He handed her the bundle of clean clothes and stepped once again to the top of the rock to wait for her.

Go West~Chapter 14

Chapter 14

Go West

by DiVoran Lites

Chapter  Fourteen

Aldon

Three days later, before sunrise, Aldon arranged himself on the seat of the chuck wagon with Ellie beside him. He was glad to have the use of Dieter’s mules, as he slapped the reins lightly along their backs. Mules were good value. They weren’t as pretty as horses, but they were stronger. They had better horse sense and enough self-respect not to allow folks to ride them to death.

“Git-up,” he shouted as the animals pulled the wagon forward through the pasture and upward into the range. Next to him, Ellie smiled, and at the same moment, a rim of sunshine came up over the top of the treeless peaks.

Aldon knew everyone was in formation. He and Ellie headed the group. Dieter, temporary trail boss, rode to their right with a point man on either side of the herd behind him. They had one swingman and one flank man, on opposite sides of the herd. Joe led three horses toward the left of the chuck wagon.

If we do this again next year, Aldon thought, I’ll let Kenny wrangle the horses. Once someone as bright and willing as Kenny has ridden drag all the way, with the dirt in his nostrils, stinging his eyes, and gritting between his teeth, he deserves a promotion.

As the group moved farther up the mountain, Aldon looked back at half a thousand bobbing heads. Cattle ranching had been good for his family, but if he had a choice, he’d rather be training horses in Hollywoodland, like his brother, Bill, than herding cows.

“Well, Miss Morgan, here you are in the Wild West.
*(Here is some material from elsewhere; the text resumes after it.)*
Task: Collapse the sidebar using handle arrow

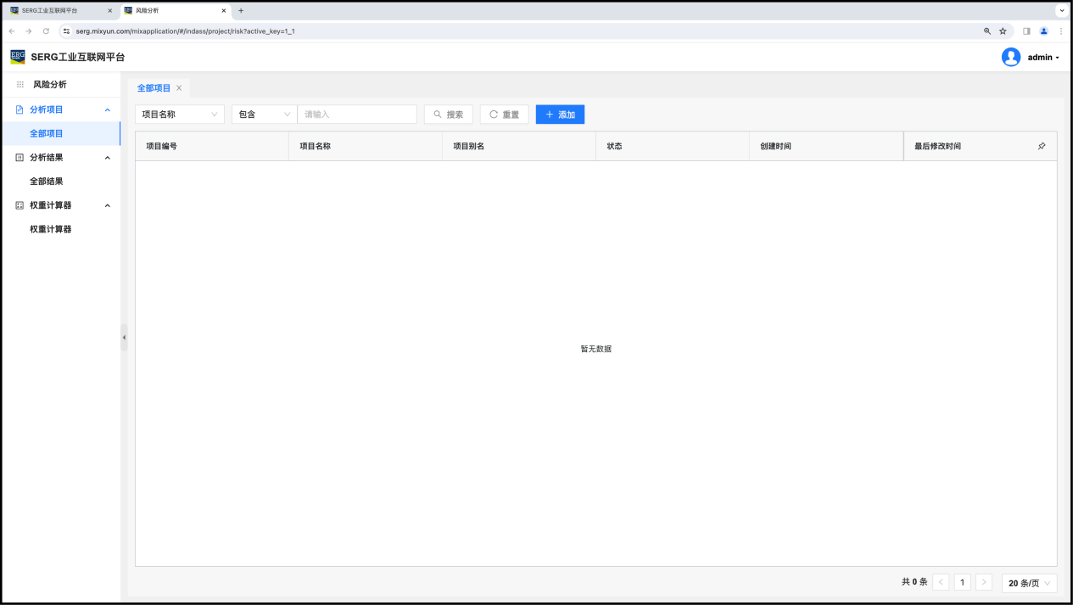Action: click(124, 337)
What do you think of it?”

“I’m going to have to get a hat. Where did you get yours, Mr. Leitzinger?”

“Colleen will order you one, or I can let you use Granny’s sun bonnet.” Aldon felt sorry that he hadn’t thought to give it to her before they started out.

“Is that the one I saw hanging on the porch?” Ellie asked with a sidewise grin. “I took the liberty of trying it on, and I probably should have worn it, but I guess you might say I was too vain. It’s not my style. I like your John B. Stetson better; you think I could get one of those?”

“You know the brand of my hat?” This gal was full of surprises.

“Morgan’s department store carries them. I believe Mr. Stetson was inspired by the ten-gallon cowboy hats when he visited Colorado.”

“You don’t say?” Aldon thought she must be the smartest woman he’d ever met, except maybe for his mother, Nancy. “We’ll get you a Stetson, one way or the other.”

“By the way, thanks for letting me wear your mother’s clothes. Are you sure she won’t mind?” Ellie asked.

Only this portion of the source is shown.